A new way to prove L'Hospital Monotone Rules with applications

TL;DR

This paper introduces a novel, simplified proof technique for L'Hospital Monotone Rules using an auxiliary function, leading to new inequalities for special functions and means.

Contribution

It presents a new, concise proof method for L'Hospital Monotone Rules and applies it to derive sharp inequalities for hyperbolic, trigonometric functions, and bivariate means.

Findings

Established three new sharp inequalities for special functions and means.

Provided a natural, easier-to-understand proof of L'Hospital Monotone Rules.

Extended the application of these rules to various mathematical inequalities.

WHAT TO WORK ON: Keep writing the summary of the paper on L'Hospital Monotone Rules, picking up after its last line.

DATA SHOWN:
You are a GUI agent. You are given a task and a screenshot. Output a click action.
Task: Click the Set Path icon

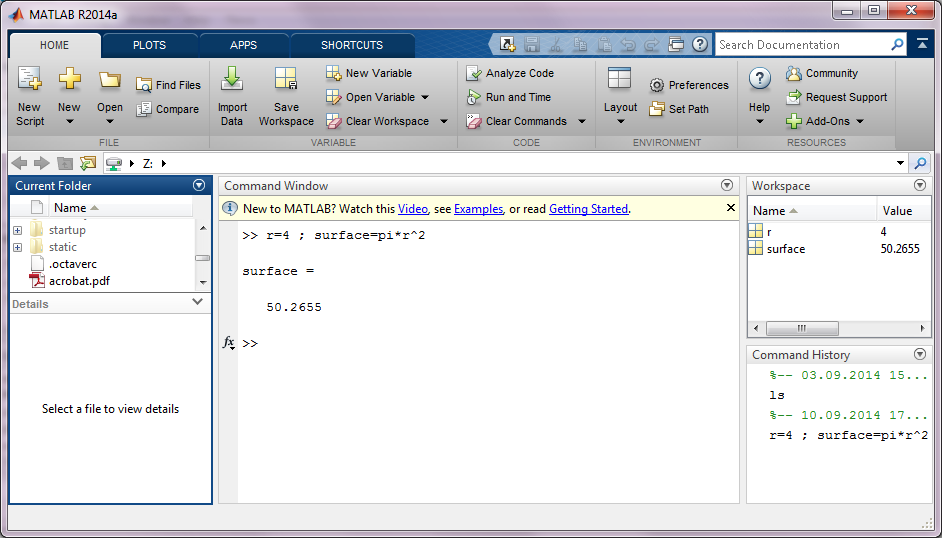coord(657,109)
...
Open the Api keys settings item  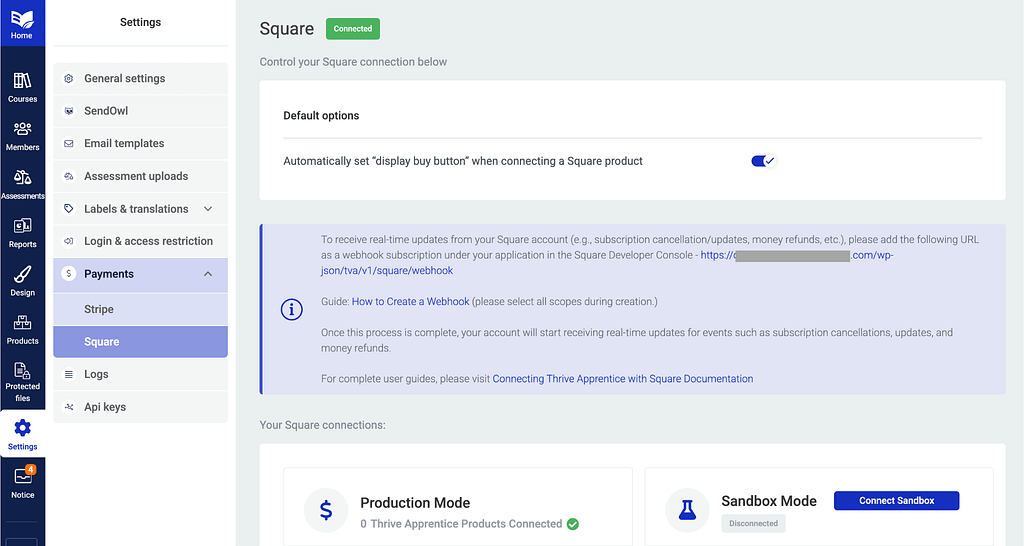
--
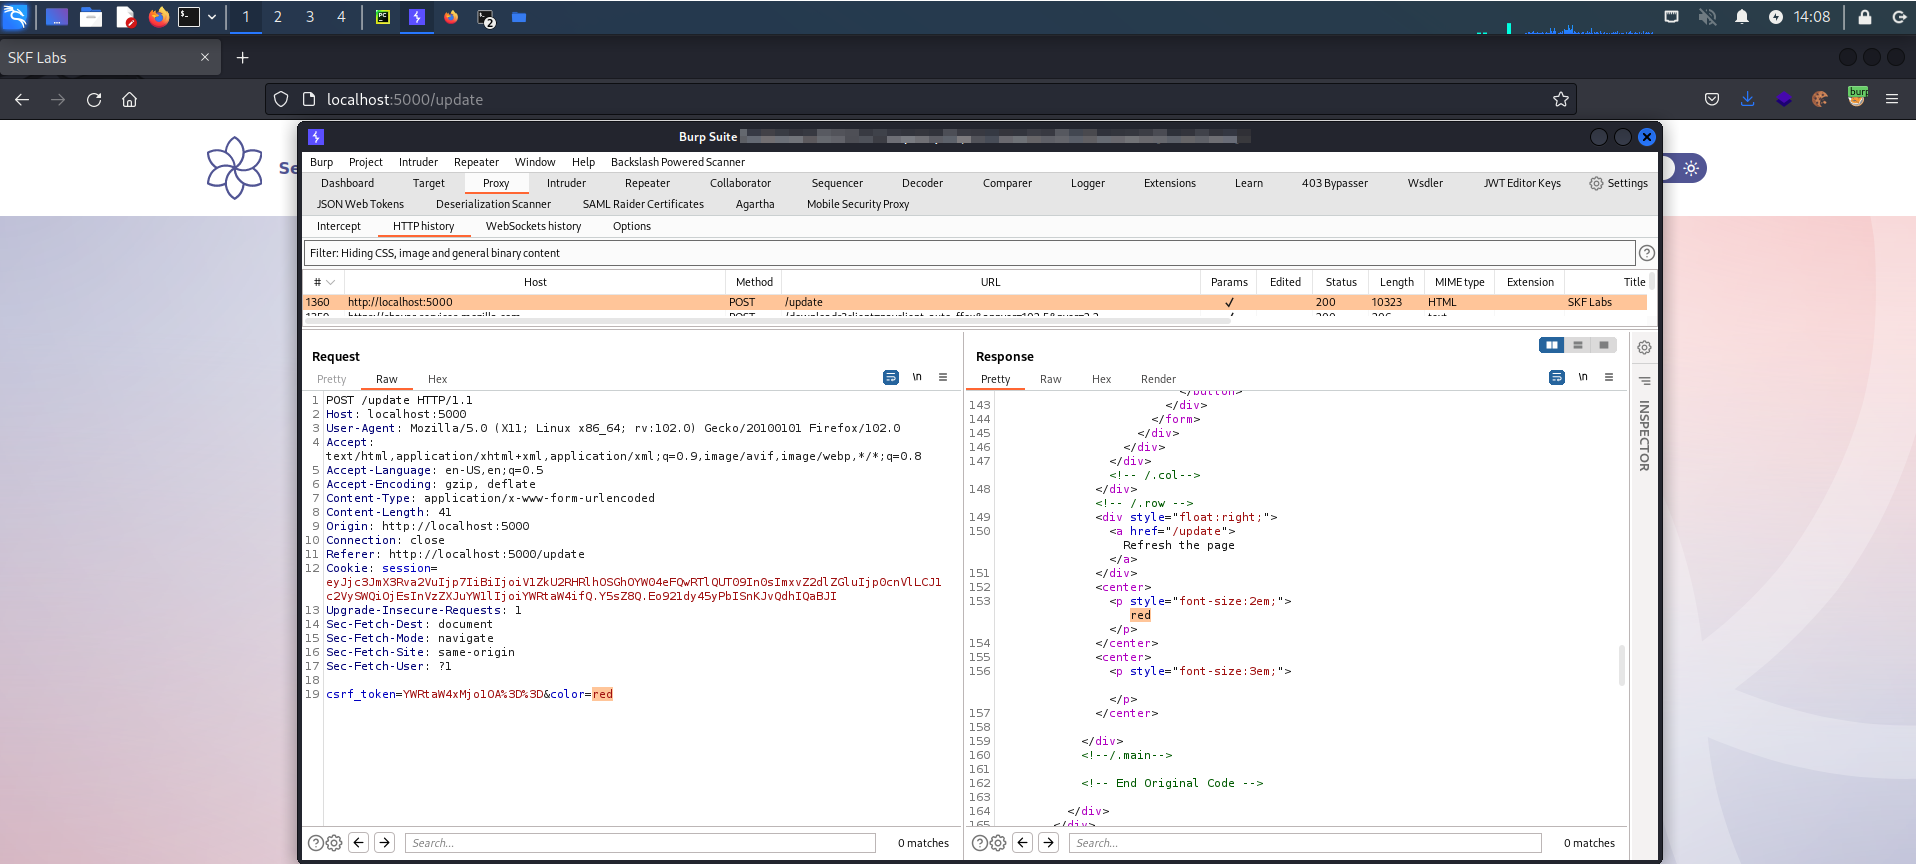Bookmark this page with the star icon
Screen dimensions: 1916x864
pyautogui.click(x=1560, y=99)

RESPONSE AREA:
Abstract

Let $-\infty \leq a<b\leq \infty $. Let $f$ and $g$ be differentiable functions on $(a,b)$ and let $g^{\prime }\neq 0$ on $(a,b)$. By introducing an auxiliary function $H_{f,g}:=\left( f^{\prime }/g^{\prime }\right) g-f$, we easily prove L'Hoipital rules for monotonicity. This offer a natural and concise way so that those rules are easier to be understood. Using our L'Hospital Piecewise Monotone Rules (for short, LPMR), we establish three new sharp inequalities for hyperbolic and trigonometric functions as well as bivariate means, which supplement certain known results.